D’autre part, LO sous-estime la portée qu’aurait la victoire du « non » au référendum. Certes, il est indéniable que, d’un point de vue purement électoral, cela n’entraînerait aucun effondrement de l’UE, et encore moins du capitalisme ! Mais peut-on se contenter de dire, comme LO, que cela « n’empêcherait en rien l’Union européenne de fonctionner telle qu’elle a fonctionné jusqu’à présent sans Constitution » et « de fonctionner dans l’intérêt des grands groupes capitalistes » ? Et faut-il opposer de manière aussi formelle « problème politique » et « problème social », en disant que « la victoire du non au référendum poserait un problème politique, certes, mais mineur et certainement pas un problème social », car « seul un ‘problème social’, c’est-à-dire une réaction vigoureuse des travailleurs, pourrait freiner leurs ardeurs anti-ouvrières » ? LO sous-estime le fait que la victoire du « non » au référendum serait une défaite pour le gouvernement et pour la fraction largement majoritaire de la bourgeoisie qui, en France, a choisi depuis longtemps de « construire l’Europe » pour en faire à la fois un instrument économique nécessaire à la concurrence interimpérialiste et un instrument politico-juridique indispensable pour accélérer la liquidation des acquis sociaux. Or le prolétariat ne saurait être indifférent à l’importance qu’aurait une telle défaite politique pour sa lutte de classe : le fait que la victoire du « non » au référendum ne soit bien sûr nullement décisive en elle-même à cet égard, n’empêche pas qu’elle serait certainement un facteur de tensions accrues au sein de la bourgeoisie (comme le montrent les divisions qui la traversent depuis que Fabius a appelé à voter « non » et que ses fractions se chamaillent sur la question de la Turquie) ; or le prolétariat a tout intérêt à ce que la bourgeoisie se divise, donc s’affaiblisse politiquement. De plus, une défaite de Chirac-Bayrou-Hollande au référendum permettrait aux travailleurs de constater que la bourgeoisie et ses principaux représentants politiques ne sont pas imbattables et cela renforcerait certainement l’idée que l’essai électoral doive être transformé sur le terrain de la lutte de classe directe, la défaite du référendum pouvant dès lors précipiter une défaite politique de plus grande envergure pour la bourgeoisie…
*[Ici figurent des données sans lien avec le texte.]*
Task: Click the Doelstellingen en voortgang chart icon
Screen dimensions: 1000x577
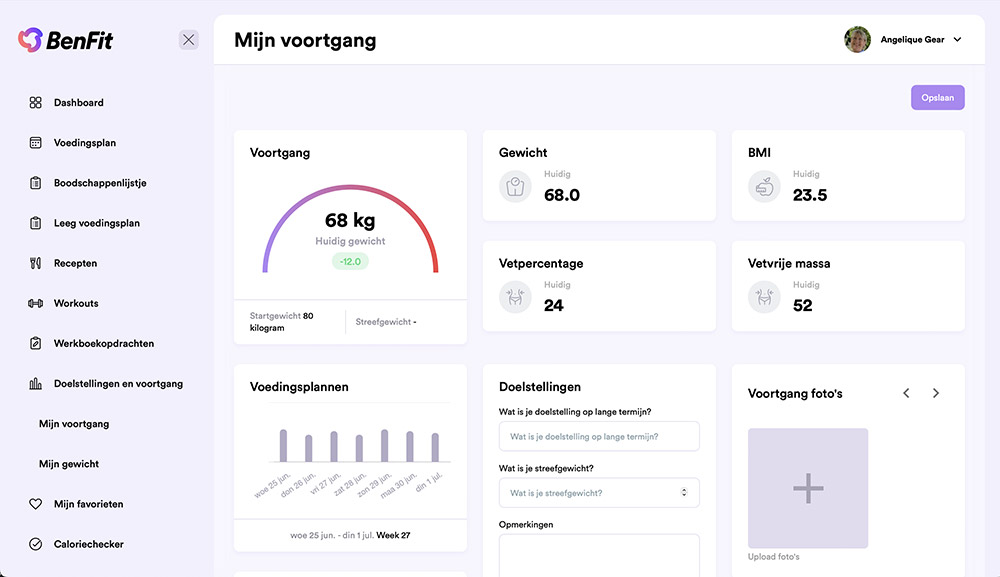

Dans cette perspective, l’intérêt du prolétariat est bien que le « non » l’emporte et que, contre les « non » réactionnaires d’extrême droite et tous les « non » bourgeois, les « non » de classe soient le plus nombreux possibles. Car il n’est pas dit, contrairement à ce que suggère LO, que ce soient seulement « quelques pour cent qui permettraient au ‘non’ de sortir victorieux des urnes ». Il est, au contraire, de la responsabilité des organisations ouvrières en général, et de celles qui se réclament du socialisme et de la révolution en particulier, de rompre aussi bien avec l’opportunisme et le révisionnisme qu’avec le pessimisme et la passivité apolitique, de mettre tout leur poids dans la balance pour infliger une défaite au gouvernement et à la fraction majoritaire de la bourgeoisie française, tout en utilisant l’actualité politico-médiatique et la campagne électorale pour mettre en avant, explicitement (et non seulement dans la presse réservée aux militants, comme le fait malheureusement LO !) le programme du communisme révolutionnaire : contre l’Union européenne capitaliste et tous les États bourgeois, contre le gouvernement et les représentants de tous bords de la bourgeoisie — de Chirac à Le Pen, de Hollande à Fabius —, pour la lutte des classes, pour le socialisme.